• [TASK TO CARRY OUT] Below are entries; copy exactly the lines from the one with "Click the next week quick date link" through the one with "You are a computer-use agent. 1024x576", both included, and leave out the rest.

• [DATASET RECORDS]
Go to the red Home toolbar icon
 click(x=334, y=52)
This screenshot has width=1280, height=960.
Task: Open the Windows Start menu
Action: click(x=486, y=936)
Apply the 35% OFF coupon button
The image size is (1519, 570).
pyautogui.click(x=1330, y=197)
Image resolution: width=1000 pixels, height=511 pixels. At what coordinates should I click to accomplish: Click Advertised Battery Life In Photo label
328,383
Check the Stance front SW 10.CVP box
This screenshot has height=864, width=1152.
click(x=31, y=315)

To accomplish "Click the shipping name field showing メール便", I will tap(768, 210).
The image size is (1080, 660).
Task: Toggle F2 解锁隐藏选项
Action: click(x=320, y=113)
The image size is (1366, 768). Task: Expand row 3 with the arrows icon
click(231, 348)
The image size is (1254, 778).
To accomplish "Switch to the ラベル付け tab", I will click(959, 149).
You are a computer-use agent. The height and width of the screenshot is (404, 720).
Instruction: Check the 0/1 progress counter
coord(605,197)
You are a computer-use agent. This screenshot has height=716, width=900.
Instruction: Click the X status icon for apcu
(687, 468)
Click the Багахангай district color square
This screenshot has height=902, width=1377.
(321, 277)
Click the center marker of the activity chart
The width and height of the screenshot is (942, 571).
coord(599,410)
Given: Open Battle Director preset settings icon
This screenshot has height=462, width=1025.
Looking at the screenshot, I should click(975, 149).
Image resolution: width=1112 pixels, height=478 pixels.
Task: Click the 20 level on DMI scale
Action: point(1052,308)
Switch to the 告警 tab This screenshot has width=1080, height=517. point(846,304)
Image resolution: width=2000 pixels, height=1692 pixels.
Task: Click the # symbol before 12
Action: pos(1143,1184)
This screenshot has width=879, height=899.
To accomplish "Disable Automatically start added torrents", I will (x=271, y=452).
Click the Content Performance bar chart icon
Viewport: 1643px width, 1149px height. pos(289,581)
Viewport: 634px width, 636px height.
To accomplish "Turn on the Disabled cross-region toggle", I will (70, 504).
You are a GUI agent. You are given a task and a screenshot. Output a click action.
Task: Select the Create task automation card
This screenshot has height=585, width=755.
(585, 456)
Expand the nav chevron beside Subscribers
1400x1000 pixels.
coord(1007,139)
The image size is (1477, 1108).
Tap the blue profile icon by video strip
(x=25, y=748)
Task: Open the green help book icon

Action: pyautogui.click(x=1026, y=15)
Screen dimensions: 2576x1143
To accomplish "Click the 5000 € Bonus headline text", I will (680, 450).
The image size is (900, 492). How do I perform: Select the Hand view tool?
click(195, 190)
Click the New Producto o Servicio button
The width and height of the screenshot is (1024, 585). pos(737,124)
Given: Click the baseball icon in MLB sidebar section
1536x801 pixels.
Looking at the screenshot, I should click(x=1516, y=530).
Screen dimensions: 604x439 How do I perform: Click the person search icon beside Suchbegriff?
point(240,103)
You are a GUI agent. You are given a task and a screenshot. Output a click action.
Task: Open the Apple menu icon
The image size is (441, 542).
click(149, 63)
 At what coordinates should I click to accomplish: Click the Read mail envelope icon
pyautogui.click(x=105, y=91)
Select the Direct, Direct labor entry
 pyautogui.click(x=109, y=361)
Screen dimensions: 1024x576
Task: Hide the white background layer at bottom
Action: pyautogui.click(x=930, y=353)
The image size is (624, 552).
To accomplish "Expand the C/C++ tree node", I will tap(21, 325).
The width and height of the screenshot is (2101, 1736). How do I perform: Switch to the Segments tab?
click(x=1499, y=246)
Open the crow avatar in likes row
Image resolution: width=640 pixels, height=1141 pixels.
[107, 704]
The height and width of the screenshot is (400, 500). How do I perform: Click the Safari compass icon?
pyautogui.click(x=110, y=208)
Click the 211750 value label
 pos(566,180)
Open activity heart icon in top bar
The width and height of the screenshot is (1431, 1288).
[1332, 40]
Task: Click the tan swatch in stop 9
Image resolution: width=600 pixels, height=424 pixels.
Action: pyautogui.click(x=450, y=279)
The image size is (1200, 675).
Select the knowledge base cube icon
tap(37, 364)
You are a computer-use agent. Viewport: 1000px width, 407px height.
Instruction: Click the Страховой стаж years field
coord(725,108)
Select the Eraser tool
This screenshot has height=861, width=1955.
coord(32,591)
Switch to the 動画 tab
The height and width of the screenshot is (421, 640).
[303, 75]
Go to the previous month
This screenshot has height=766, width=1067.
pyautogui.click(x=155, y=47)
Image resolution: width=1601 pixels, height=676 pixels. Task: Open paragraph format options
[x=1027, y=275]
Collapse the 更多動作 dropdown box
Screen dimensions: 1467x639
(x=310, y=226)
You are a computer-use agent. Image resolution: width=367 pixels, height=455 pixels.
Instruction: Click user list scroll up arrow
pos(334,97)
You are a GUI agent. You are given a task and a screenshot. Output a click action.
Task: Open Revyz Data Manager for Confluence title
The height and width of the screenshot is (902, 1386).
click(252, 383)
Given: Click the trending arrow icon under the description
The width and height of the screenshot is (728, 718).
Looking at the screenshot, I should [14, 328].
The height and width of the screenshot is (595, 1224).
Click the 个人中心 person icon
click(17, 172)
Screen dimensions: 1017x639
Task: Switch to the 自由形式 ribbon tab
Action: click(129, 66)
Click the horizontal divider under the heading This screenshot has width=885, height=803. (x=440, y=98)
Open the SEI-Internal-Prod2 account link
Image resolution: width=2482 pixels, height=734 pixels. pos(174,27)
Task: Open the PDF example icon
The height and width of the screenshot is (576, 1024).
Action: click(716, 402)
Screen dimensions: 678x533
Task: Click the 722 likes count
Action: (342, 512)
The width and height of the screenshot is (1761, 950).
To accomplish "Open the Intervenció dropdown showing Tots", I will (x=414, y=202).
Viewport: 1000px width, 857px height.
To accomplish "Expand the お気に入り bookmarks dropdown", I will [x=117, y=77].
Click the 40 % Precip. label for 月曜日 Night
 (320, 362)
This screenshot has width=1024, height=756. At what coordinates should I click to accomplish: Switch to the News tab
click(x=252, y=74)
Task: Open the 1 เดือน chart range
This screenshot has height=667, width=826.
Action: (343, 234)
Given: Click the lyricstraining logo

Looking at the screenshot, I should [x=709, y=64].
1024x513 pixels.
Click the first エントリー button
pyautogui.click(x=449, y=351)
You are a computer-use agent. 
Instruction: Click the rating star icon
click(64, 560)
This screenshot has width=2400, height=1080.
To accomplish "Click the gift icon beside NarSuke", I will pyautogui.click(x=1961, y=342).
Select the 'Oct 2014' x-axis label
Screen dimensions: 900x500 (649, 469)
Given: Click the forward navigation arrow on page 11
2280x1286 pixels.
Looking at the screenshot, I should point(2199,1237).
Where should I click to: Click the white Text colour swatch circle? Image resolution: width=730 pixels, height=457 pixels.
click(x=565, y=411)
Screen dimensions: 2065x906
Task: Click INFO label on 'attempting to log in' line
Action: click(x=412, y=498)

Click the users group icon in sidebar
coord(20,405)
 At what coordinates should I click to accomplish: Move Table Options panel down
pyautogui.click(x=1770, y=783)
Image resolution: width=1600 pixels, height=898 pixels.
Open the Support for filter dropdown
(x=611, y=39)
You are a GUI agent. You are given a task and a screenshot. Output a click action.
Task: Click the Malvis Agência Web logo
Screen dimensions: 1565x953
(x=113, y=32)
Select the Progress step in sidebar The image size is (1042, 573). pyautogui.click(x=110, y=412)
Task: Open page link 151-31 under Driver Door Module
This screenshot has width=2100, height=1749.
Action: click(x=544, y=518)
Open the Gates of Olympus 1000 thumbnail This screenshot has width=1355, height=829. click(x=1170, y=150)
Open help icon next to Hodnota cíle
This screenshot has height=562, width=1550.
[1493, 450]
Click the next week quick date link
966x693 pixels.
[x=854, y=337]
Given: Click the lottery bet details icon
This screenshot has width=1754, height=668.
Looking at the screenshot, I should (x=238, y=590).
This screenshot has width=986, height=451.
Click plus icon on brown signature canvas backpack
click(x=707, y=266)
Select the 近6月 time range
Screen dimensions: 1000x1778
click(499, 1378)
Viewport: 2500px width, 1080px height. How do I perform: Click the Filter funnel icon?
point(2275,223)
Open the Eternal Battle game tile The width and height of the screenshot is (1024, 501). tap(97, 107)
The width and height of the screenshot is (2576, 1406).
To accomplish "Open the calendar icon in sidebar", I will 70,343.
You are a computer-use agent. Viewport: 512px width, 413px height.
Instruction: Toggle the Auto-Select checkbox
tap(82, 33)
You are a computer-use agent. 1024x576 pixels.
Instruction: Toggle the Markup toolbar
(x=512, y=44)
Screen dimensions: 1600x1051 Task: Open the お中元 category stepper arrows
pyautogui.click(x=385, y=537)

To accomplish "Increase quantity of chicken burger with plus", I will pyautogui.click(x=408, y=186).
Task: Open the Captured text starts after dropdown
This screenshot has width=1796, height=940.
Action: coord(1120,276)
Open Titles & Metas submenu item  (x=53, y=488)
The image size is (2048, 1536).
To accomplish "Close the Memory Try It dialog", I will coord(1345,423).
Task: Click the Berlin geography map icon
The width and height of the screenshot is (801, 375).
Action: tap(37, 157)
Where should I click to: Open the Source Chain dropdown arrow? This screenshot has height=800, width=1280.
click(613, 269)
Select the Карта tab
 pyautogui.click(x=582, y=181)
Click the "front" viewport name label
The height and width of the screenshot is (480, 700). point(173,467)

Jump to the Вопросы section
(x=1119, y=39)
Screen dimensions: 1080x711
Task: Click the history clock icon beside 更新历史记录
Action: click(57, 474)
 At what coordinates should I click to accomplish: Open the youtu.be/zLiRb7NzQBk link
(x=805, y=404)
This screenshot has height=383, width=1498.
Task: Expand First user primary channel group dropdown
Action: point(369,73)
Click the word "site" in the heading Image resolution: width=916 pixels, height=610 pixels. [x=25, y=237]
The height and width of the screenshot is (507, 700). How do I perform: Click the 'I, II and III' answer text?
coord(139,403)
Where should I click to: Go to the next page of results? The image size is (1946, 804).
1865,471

• [EXERCISE RESULT]
Click the next week quick date link
966x693 pixels.
[x=854, y=337]
Given: Click the lottery bet details icon
This screenshot has width=1754, height=668.
Looking at the screenshot, I should (x=238, y=590).
This screenshot has width=986, height=451.
Click plus icon on brown signature canvas backpack
click(x=707, y=266)
Select the 近6月 time range
Screen dimensions: 1000x1778
click(499, 1378)
Viewport: 2500px width, 1080px height. How do I perform: Click the Filter funnel icon?
point(2275,223)
Open the Eternal Battle game tile The width and height of the screenshot is (1024, 501). tap(97, 107)
The width and height of the screenshot is (2576, 1406).
To accomplish "Open the calendar icon in sidebar", I will 70,343.
You are a computer-use agent. Viewport: 512px width, 413px height.
Instruction: Toggle the Auto-Select checkbox
tap(82, 33)
You are a computer-use agent. 1024x576 pixels.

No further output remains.